§ **Task item**:
Every line of the records below that has the word "computer" should be copied.

§ **Raw data**:
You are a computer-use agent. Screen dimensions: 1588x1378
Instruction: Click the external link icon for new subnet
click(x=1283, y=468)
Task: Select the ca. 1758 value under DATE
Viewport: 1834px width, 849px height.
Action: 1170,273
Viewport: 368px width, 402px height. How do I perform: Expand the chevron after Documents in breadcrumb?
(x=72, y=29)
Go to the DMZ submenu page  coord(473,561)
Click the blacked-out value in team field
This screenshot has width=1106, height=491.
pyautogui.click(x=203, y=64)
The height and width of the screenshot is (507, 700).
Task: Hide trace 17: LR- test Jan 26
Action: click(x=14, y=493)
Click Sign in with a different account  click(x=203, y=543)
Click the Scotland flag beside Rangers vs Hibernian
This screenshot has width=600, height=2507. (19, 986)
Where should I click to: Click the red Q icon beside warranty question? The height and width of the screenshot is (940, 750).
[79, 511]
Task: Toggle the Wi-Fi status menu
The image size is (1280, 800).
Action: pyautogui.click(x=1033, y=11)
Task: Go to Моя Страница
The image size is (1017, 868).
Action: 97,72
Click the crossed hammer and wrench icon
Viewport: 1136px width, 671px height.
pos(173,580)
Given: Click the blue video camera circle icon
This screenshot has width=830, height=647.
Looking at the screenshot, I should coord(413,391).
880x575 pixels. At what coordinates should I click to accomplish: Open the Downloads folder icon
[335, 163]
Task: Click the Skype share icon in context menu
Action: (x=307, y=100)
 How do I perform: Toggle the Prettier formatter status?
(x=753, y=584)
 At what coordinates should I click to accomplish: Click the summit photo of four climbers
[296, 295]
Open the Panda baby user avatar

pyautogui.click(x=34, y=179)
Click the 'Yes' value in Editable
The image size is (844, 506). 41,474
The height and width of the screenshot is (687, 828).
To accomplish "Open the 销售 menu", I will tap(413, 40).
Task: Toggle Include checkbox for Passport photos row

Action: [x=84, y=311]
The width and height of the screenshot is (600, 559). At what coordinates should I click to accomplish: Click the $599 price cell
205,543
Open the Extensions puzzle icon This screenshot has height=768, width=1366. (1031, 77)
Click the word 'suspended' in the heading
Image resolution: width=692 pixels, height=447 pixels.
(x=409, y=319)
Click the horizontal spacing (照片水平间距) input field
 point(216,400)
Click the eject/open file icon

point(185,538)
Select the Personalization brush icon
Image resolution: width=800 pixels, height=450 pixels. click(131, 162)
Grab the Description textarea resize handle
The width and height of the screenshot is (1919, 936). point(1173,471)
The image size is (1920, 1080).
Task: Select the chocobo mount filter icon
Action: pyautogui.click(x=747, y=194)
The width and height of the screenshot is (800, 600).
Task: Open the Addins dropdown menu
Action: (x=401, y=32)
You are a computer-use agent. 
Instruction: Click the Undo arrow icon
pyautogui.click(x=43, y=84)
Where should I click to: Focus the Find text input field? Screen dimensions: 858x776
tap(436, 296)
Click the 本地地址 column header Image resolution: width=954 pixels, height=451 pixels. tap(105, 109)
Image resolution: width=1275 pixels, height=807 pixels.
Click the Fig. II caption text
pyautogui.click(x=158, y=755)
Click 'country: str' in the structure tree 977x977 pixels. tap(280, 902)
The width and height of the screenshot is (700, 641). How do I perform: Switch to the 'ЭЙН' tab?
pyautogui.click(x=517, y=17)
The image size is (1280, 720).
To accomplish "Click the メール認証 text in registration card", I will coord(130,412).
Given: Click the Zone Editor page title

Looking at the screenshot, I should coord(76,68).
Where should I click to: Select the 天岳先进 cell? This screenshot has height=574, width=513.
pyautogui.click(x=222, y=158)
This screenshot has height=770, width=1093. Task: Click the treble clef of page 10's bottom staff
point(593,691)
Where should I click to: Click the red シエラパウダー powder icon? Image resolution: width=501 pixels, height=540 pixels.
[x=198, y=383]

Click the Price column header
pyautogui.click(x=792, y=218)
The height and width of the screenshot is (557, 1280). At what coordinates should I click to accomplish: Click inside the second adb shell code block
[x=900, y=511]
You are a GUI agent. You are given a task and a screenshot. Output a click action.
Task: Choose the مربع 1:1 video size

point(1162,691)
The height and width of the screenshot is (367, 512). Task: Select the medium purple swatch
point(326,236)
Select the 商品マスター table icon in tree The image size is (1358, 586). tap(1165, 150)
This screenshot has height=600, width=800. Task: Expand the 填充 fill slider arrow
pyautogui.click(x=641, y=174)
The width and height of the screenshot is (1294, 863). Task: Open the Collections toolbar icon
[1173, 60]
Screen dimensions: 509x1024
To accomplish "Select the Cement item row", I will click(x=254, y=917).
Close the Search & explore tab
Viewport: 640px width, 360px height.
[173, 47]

§ **Result for this task**:
You are a computer-use agent. Screen dimensions: 1588x1378
You are a computer-use agent. 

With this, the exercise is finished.